What you have to do
Locate each line in the data records below that contains the word "This", matching case, and copy those lines.

Data records:
--------

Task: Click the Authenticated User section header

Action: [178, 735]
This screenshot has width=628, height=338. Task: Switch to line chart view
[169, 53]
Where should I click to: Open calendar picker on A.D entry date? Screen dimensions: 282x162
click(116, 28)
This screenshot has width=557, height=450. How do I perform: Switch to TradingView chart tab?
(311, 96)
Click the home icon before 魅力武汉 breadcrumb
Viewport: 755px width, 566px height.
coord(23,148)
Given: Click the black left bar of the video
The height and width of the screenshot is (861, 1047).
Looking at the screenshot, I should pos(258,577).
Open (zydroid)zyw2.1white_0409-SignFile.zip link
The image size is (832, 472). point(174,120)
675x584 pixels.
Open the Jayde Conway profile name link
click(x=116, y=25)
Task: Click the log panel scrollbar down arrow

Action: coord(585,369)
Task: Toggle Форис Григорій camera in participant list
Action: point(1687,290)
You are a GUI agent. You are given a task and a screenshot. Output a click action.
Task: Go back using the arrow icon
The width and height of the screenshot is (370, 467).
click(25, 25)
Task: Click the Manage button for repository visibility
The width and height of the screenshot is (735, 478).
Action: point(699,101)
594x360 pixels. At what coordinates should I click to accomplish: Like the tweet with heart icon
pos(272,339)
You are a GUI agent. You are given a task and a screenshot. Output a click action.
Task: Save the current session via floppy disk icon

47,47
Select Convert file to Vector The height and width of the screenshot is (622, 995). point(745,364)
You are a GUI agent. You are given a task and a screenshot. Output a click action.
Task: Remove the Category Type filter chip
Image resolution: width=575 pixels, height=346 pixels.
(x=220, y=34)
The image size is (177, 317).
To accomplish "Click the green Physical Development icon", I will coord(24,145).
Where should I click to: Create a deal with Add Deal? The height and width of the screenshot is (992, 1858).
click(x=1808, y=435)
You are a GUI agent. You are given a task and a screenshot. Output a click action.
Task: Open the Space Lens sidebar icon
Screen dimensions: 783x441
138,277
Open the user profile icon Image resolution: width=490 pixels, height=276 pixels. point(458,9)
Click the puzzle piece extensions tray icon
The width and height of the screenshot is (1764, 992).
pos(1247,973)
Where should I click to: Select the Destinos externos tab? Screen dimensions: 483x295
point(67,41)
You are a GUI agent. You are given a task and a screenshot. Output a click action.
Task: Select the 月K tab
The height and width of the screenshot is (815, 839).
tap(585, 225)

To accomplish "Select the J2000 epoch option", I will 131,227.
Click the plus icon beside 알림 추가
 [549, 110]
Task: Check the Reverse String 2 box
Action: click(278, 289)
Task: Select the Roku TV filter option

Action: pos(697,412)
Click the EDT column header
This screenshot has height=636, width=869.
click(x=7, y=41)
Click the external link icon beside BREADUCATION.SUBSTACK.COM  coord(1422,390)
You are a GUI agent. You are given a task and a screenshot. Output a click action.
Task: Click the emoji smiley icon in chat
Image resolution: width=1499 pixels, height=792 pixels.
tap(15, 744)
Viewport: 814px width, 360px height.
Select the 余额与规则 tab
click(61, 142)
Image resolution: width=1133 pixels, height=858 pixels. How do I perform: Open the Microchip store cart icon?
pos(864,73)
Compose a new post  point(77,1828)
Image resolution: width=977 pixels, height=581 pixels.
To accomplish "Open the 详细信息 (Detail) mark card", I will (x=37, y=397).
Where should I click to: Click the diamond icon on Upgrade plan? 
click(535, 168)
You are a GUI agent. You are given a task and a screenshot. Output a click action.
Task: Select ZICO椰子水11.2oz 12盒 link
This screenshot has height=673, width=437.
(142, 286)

--------

Response to the task
This screenshot has width=628, height=338. Task: Switch to line chart view
This screenshot has width=557, height=450. How do I perform: Switch to TradingView chart tab?
This screenshot has height=636, width=869.
This screenshot has height=673, width=437.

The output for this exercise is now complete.